# Seksualiteit > Vroegtijdige ejaculatie >  vroegtijdig klaarkomen...

## zyzz

Hallo.

Ik ben een jongen van 15 en heb sinds kort een nieuwe vriendin. Het is allemaal leuk en aardig, maar als ze bij me is word ik opgewonden en is het zo dat ik volgensmij al klaarkom... Ik weet niet of het voorvocht is of echt sperma, maar ik word erna ook niet echt meer opgewonden. Dit is al voordat ze met haar hand erin gaat

Ik hoop dat iemand tips of iets anders heeft want ik zie dit als een zeer groot probleem...

Mvg,

----------


## zyzz

Iemand die mij hiermee kan helpen? Ik ben radenloos. Komt het misschien.omdat ik hier geen ervaring mee heb? Dat het zou kunnen dat ik overgeil ben ofzoiets? Ik zou graag willen dat iemand mij hier mee kan helpen!

----------


## zyzz

Jammergenoeg heeft nog steeds niemand gereageerd. Vandaag was ik weer bij mijn vriendin en we waren weer bezig. Ik kreeg een halfe erectie en kon hem niet helemaal stijf maken. Zou ik hiermee naar de huisarts moeten gaan?

----------


## Geronimo

Ik heb zo de indruk dat het vooral met stress te maken heeft: de angst dat het niet lukt/te vroeg komt.

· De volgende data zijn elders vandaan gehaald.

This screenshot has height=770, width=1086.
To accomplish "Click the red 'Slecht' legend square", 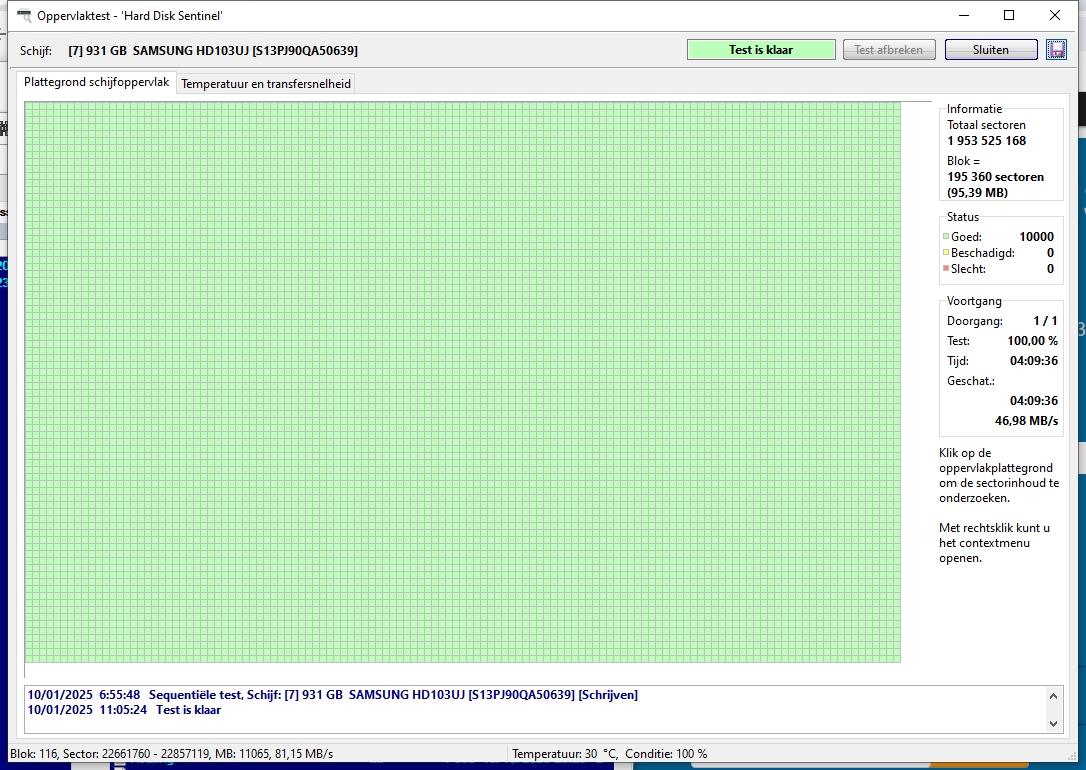I will click(946, 270).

Probeer je zoveel mogelijk te ontspannen en te genieten van elk moment en niet enkel aan het klaarkomen te denken.
Hou je ademhaling onder controle: traag en diep inademen met je buik, niet met je borst.
Ook je spieren zoveel mogelijk ontspannen, en dan vooral je bekkenbodemspieren.
Om een spier bewust te kunnen ontspannen, moet je er uiteraard controle over hebben, en dat lukt het best bij een goed ontwikkelde spier, dus zijn bodembekken-oefeningen geen slecht idee.

Bespreek het alleszins ook met je vriendin: zij kan je hierin helpen door jou zoveel mogelijk te helpen ontspannen, en het kalmpjes aan te doen. Als ze van niets weet, kan ze moeilijk helpen, en het kan voor jou al genoeg zijn als ze er begrip voor heeft en beseft dat het iets is waar je heel goed samen kan aan werken.

Hopelijk ben je hier iets mee.

----------


## zyzz

Bedankt voor je reactie geronimo!

Vandaag was ik weer bij mijn vriendin en in het begin was het nog normaal. Mijn penis was nog stijf maar toen werd hij weer normaal en voelde ik weer iets nats in mijn broek. Het heeft volgens mij niks te maken met stress. Alhoewel zo'n oefeningen wel handig kunnen zijn. Is het veel moeite? En heeft u eventueel links naar zo'n oefeningen?

Nogmaals bedankt voor uw tijd en reactie! U heeft geen idee hoe blij ik ben met een medemens die met mij meeleeft.

Mvg, Z

----------


## Geronimo

Bekkenbodemspieroefeningen zijn niet moeilijk en kan je praktisch overal doen zonder dat iemand het ziet.
Eerst moet je natuurlijk die spier herkennen: het is de spier die je gebruikt om je plas te onderbreken. Dus de eerstvolgende keer dat je gaat plassen probeer je halfweg te stoppen. De spier die je dan gebruikt is je bekkenbodemspier. Lukt het je niet je plas te onderbreken dan is hij zeer zwak en kan trainen zeker geen kwaad! 
Trainen doe je zo: span de spier aan, hou 5 tellen aan en laat terug los. Doe dit een keer of 10, een aantal keer per dag. Voer de duur, de kracht en het aantal keer op naarmate de spier beter getraind is. Daarnaast kan je ook een aantal keer (vb 10 om te beginnen) kort maar krachtig spannen en ontspannen, tiental seconden rusten, en dan opnieuw, een keer of tien. Ook weer mettertijd aantal en kracht opvoeren.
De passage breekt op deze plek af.